> _Extract to read_
This discussion has been locked. The information referenced herein may be inaccurate due to age, software updates, or external references.
You can no longer post new replies to this discussion. If you have a similar question you can start a new discussion in this forum.

Alerting Broken After 2023.2 Upgrade

We upgraded our instance from 2023.1.1 to 2023.2. After the upgrade 30% of our alerts are broken and not firing, mostly with our Component based alerts. The Alerting.Service Log shows a conversion failed SQL exception for the alert triggers: 

2023-04-28 15:04:43,276 [35] WARN SolarWinds.Orion.Core.Alerting.Plugins.Conditions.Swql.ConditionEvaluatorSwql - Condition evaluation failed : RunQuery failed, check fault information.
Conversion failed when converting the nvarchar value 'net-snmp' to data type int.
2023-04-28 15:04:43,276 [35] ERROR SolarWinds.Orion.Core.Alerting.Service.ConditionsStateEvaluator - Condition 'AlertId: 326, AlertLastEdit: 4/5/2023 1:32:36 PM, ConditionIndex: 0, Type: Trigger' Evaluator failed - Condition evaluation failed for query = (SELECT E0.[Uri], E0.[DisplayName]
FROM Orion.APM.Component AS E0
WHERE ( ( ( E0.[Application].[Node].[Status] = @p0*1 ) AND ( E0.[Status] != @p1*1 ) AND ( E0.[Status] != @p2*1 ) AND ( E0.[Status] != @p3*1 ) AND ( E0.[Status] != @p4*1 ) AND ( E0.[Application].[Node].[CustomProperties].[OPS_Targeted_Alert_Node] = @p5*1 ) AND ( E0.[ComponentAlert].[UserNotes] NOT LIKE @p6 ) AND ( E0.[ComponentAlert].[UserNotes] NOT LIKE @p7 ) AND ( E0.[Application].[Node].[CustomProperties].[OPS_Targeted_Non_Crt_Node] = @p8*1 ) AND ( E0.[Application].[ApplicationAlert].[ApplicationName] LIKE @p9 ) AND ( ( E0.[Application].[Node].[Vendor] = @p1*10 ) OR ( E0.[Application].[Node].[Vendor] = @p1*11 ) OR ( E0.[Application].[Node].[Vendor] = @p1*12 ) ) ) AND ( ( E0.[Status] != @p1*13 ) ) )), condition = (AlertConditionDynamic: scope=(
([Orion.Nodes|Status|Application.Node] = '1')

> _Required task A_
Reproduce the listing word for word, starting at its beginning and ending with the line containing "pyautogui.click(x=361, y=341)", both included.

> _Extracted entries_
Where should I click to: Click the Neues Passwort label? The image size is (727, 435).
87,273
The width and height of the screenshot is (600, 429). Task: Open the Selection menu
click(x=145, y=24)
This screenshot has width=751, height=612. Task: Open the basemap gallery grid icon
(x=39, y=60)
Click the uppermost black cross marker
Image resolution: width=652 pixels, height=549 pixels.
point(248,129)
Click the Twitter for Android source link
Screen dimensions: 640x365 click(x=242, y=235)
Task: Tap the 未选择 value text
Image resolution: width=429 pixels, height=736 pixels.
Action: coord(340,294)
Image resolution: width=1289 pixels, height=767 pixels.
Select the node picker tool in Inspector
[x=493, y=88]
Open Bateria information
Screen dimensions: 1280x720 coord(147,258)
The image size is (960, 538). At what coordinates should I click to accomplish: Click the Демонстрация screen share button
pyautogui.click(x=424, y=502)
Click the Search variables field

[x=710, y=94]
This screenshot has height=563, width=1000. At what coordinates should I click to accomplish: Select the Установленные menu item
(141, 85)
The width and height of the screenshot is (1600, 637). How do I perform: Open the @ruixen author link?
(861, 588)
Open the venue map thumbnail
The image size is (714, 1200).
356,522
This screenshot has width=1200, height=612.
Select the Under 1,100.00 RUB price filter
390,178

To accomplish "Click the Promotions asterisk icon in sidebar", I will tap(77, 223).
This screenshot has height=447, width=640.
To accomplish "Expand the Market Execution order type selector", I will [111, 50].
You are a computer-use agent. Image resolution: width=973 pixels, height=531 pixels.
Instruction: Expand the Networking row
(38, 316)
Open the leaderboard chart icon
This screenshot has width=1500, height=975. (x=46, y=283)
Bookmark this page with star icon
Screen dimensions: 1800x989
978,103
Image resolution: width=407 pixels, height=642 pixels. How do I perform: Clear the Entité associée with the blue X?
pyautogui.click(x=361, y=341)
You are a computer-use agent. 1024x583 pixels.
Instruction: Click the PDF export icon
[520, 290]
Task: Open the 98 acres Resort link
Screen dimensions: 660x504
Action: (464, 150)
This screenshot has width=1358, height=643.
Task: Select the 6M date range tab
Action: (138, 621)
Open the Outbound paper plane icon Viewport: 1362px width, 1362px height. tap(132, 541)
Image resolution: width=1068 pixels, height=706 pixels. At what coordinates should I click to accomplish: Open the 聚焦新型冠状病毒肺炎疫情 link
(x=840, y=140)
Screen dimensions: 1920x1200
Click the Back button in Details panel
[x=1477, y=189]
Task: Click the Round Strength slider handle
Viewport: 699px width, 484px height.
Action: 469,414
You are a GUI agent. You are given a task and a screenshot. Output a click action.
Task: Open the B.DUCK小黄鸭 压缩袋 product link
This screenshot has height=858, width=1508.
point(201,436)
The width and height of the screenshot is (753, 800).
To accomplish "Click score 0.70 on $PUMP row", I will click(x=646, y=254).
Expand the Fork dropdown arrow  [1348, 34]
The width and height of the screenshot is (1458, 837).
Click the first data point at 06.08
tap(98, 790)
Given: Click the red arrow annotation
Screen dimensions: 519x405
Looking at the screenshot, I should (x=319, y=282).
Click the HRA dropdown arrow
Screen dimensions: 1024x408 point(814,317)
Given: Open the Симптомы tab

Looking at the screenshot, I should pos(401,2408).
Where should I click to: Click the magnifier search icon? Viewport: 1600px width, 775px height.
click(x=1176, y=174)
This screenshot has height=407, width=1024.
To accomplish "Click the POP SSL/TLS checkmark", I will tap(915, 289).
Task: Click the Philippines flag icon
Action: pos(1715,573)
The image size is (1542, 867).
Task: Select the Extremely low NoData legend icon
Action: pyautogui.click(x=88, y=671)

> _Required task B_
Write the next part of the forum thread about alerts failing after the 2023.2 upgrade, picking up where it stops.

> _Right answer A_
Where should I click to: Click the Neues Passwort label? The image size is (727, 435).
87,273
The width and height of the screenshot is (600, 429). Task: Open the Selection menu
click(x=145, y=24)
This screenshot has width=751, height=612. Task: Open the basemap gallery grid icon
(x=39, y=60)
Click the uppermost black cross marker
Image resolution: width=652 pixels, height=549 pixels.
point(248,129)
Click the Twitter for Android source link
Screen dimensions: 640x365 click(x=242, y=235)
Task: Tap the 未选择 value text
Image resolution: width=429 pixels, height=736 pixels.
Action: coord(340,294)
Image resolution: width=1289 pixels, height=767 pixels.
Select the node picker tool in Inspector
[x=493, y=88]
Open Bateria information
Screen dimensions: 1280x720 coord(147,258)
The image size is (960, 538). At what coordinates should I click to accomplish: Click the Демонстрация screen share button
pyautogui.click(x=424, y=502)
Click the Search variables field

[x=710, y=94]
This screenshot has height=563, width=1000. At what coordinates should I click to accomplish: Select the Установленные menu item
(141, 85)
The width and height of the screenshot is (1600, 637). How do I perform: Open the @ruixen author link?
(861, 588)
Open the venue map thumbnail
The image size is (714, 1200).
356,522
This screenshot has width=1200, height=612.
Select the Under 1,100.00 RUB price filter
390,178

To accomplish "Click the Promotions asterisk icon in sidebar", I will tap(77, 223).
This screenshot has height=447, width=640.
To accomplish "Expand the Market Execution order type selector", I will [111, 50].
You are a computer-use agent. Image resolution: width=973 pixels, height=531 pixels.
Instruction: Expand the Networking row
(38, 316)
Open the leaderboard chart icon
This screenshot has width=1500, height=975. (x=46, y=283)
Bookmark this page with star icon
Screen dimensions: 1800x989
978,103
Image resolution: width=407 pixels, height=642 pixels. How do I perform: Clear the Entité associée with the blue X?
pyautogui.click(x=361, y=341)

> _Right answer B_
AND ([Orion.APM.Component|Status] != '27')
AND ([Orion.APM.Component|Status] != '9')
AND ([Orion.APM.Component|Status] != '3')
AND ([Orion.APM.Component|Status] != '0')
AND ([Orion.NodesCustomProperties|OPS_Targeted_Alert_Node|Application.Node.CustomProperties] = '1')
AND ([Orion.APM.ComponentAlert|UserNotes|ComponentAlert] NOTCONTAINS 'NonCritcal:')
AND ([Orion.APM.ComponentAlert|UserNotes|ComponentAlert] NOTCONTAINS 'Serious:')
AND ([Orion.NodesCustomProperties|OPS_Targeted_Non_Crt_Node|Application.Node.CustomProperties] = '0')
AND ([Orion.APM.ApplicationAlert|ApplicationName|Application.ApplicationAlert] CONTAINS 'OPS Telnet - EDI Proxy Ports')
AND (
([Orion.Nodes|Vendor|Application.Node] = 'net-snmp')
OR ([Orion.Nodes|Vendor|Application.Node] = 'Sun Microsystems')
OR ([Orion.Nodes|Vendor|Application.Node] = 'Unknown')
)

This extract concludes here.